Die Galerie foto-forum befindet sich in der Weggenstein Straße 3F in Bozen.

Der Verein "foto-forum / Südtiroler Gesellschaft für Photographie" führt die Galerie foto-forum, die jedes Jahr sieben Hauptausstellungen präsentiert. Die Ausstellungen zeigen sowohl historische Fotografie als auch aktuelle Fotografen und Fotokünstler, die deutlich machen, wie sich das Medium in Inhalt und Form stets verändert.

Der Verein ist Herausgeber von zwei bis drei Publikationen jährlich, bietet Vorträge zu den einzelnen Ausstellungen an und gibt der Präsentation von Fotobüchern den richtigen Rahmen.

Roberta Segata "We are here"

Vom 29. Januar bis 22. Februar 2020

Opening: 28. Januar 2020, 7pm

Das fotografische Projekt von Roberta Segata widmet sich dem Sturm Vaia vom 29. Oktober 2018 und seinen Folgen für die Magnifica Comunità di Fiemme und einem Großteil der östlichen Alpen.

An diesem Tag veränderte sich das Gesicht unserer Wälder, die von einem Wind mit einer Geschwindigkeit von fast 200 km/h niedergerissen wurden. Alles wurde auf den Kopf gestellt: die Landschaft und das Leben der Bewohner. "We are here" ist eine Nicht-Darstellung dessen, was passiert ist. Gedanken schweben: Was ist natürlich und was nicht? Wie führt der Mensch vor und nach dem Irreparablen einen Dialog mit der Natur? Was bedeutet es, eine Auszeit zu nehmen, in der man versteht und sich zurechtfindet – während überall aggressives Geschrei nach einer schnellen Lösung zu hören ist? Es ist das Warten, das wir gelebt haben und das wir immer noch erleben.

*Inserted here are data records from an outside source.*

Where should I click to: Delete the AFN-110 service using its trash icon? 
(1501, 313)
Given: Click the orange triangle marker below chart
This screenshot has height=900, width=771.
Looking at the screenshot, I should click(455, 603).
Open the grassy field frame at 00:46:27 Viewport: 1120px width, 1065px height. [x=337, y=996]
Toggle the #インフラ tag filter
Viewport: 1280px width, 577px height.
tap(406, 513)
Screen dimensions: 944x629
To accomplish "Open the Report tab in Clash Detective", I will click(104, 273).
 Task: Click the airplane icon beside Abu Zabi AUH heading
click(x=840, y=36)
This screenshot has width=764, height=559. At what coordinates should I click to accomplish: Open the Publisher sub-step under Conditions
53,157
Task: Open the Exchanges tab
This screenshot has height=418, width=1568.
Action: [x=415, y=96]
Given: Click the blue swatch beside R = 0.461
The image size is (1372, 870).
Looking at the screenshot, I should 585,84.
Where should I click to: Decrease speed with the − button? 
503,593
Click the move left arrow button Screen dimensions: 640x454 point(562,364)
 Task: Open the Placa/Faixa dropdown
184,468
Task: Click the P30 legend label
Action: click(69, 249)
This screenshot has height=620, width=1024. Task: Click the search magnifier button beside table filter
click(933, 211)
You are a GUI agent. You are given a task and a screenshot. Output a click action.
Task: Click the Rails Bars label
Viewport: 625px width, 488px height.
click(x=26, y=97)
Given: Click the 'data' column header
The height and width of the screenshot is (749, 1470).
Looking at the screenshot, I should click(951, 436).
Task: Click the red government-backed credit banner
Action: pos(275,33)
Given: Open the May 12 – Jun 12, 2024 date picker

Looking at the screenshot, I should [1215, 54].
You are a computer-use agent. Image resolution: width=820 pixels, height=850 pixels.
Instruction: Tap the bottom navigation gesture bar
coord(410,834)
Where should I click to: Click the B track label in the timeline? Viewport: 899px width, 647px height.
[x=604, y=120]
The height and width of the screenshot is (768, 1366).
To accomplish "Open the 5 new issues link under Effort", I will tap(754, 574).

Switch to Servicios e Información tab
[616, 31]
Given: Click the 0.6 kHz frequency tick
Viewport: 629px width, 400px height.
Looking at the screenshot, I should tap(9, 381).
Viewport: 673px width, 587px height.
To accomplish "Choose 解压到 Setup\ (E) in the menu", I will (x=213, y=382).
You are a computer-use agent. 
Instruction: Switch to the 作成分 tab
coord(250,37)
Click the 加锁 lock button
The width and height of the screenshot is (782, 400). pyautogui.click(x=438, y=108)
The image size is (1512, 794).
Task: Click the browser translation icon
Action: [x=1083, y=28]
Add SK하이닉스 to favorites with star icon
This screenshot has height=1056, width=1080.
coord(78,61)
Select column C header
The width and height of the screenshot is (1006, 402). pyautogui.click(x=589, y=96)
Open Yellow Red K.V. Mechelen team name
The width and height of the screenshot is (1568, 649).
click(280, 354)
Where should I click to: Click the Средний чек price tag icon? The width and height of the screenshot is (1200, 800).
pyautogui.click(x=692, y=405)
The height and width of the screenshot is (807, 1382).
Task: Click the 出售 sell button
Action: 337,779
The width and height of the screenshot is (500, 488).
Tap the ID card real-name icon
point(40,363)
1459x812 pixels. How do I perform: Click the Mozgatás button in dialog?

Ein Jahr nach dem Sturm liegen noch viele Bäume flach, obwohl die Gemeinden bestrebt sind, eine auf Holz basierende Wirtschaft zu schützen: Das Ausmaß des Ereignisses übersteigt alle Möglichkeiten, sie rechtzeitig zu entfernen, bevor die Natur sie zersetzt.

Aber das Leben im Halbschatten des Waldes organisiert sich von selbst neu und die menschliche Unmöglichkeit, die Katastrophe aufzuräumen, wird zu einer Chance. Und so ist es auch für die Gemeinden: Der gefallene Wald bietet eine dramatische Gelegenheit, die Beziehung des Menschen zur Natur, zur Bergwirtschaft, zur Zukunft und zur Vergangenheit zu überdenken.

Er zwingt uns, uns mit unseren Nachbarn zu konfrontieren. Es erinnert uns daran, dass territoriale Grenzen oft politisch und keineswegs natürlich sind. Sie sind ein Vermächtnis von Menschen, die lange vor unserer Zeit bestimmte Entscheidungen getroffen haben, was uns mit der Verantwortung für diejenigen sattelt, die nach unserem Handlungen und Entscheidungen kommen werden und ernten werden, was wir gesät haben.